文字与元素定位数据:
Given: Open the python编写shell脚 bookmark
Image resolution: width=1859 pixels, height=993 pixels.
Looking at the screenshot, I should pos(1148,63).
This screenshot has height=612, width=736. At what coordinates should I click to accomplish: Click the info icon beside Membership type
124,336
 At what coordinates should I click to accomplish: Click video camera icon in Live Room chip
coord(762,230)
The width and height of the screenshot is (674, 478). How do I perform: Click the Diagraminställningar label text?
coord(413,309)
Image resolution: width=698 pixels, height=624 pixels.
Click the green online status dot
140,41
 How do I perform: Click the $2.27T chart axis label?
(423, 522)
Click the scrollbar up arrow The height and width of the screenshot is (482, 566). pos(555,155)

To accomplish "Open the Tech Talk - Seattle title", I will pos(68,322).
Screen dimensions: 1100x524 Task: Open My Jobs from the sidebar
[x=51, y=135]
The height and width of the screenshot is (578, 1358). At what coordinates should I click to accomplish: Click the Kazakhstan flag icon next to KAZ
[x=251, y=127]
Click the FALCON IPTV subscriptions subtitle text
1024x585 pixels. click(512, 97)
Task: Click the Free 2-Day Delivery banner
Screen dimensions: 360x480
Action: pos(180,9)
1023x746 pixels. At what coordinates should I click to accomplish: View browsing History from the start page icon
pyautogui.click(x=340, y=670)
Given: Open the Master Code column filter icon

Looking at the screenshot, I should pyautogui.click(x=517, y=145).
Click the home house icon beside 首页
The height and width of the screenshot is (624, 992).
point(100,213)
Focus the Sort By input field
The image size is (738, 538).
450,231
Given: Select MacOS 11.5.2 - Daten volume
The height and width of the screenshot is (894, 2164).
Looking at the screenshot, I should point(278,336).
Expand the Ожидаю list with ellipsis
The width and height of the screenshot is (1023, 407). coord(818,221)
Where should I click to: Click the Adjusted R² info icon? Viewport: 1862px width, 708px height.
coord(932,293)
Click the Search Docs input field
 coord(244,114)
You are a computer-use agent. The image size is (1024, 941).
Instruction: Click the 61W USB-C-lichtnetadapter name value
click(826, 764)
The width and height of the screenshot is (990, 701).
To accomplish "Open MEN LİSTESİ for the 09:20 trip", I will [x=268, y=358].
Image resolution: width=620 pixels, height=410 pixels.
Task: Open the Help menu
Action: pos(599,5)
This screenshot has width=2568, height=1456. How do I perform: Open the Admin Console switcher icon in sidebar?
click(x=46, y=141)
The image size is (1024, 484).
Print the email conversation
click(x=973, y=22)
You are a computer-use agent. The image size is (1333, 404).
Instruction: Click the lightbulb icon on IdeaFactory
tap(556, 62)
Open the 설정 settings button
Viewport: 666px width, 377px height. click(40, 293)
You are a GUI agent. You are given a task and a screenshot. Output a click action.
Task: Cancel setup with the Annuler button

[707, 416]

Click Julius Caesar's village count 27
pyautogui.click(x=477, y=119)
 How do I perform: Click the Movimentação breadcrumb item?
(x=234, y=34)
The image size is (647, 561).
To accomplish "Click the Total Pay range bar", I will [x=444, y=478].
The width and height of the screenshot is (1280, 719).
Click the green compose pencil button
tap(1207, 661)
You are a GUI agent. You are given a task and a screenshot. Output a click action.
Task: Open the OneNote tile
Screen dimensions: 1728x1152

→ 待完成任务: 将材料中从含有“This screenshot has height=612, width=736.”的那一行开始、到含有“coord(762,230)”的那一行结束的部分逐字重新输入一遍，首尾两行均包括在内。

→ 本题作答:
This screenshot has height=612, width=736. At what coordinates should I click to accomplish: Click the info icon beside Membership type
124,336
 At what coordinates should I click to accomplish: Click video camera icon in Live Room chip
coord(762,230)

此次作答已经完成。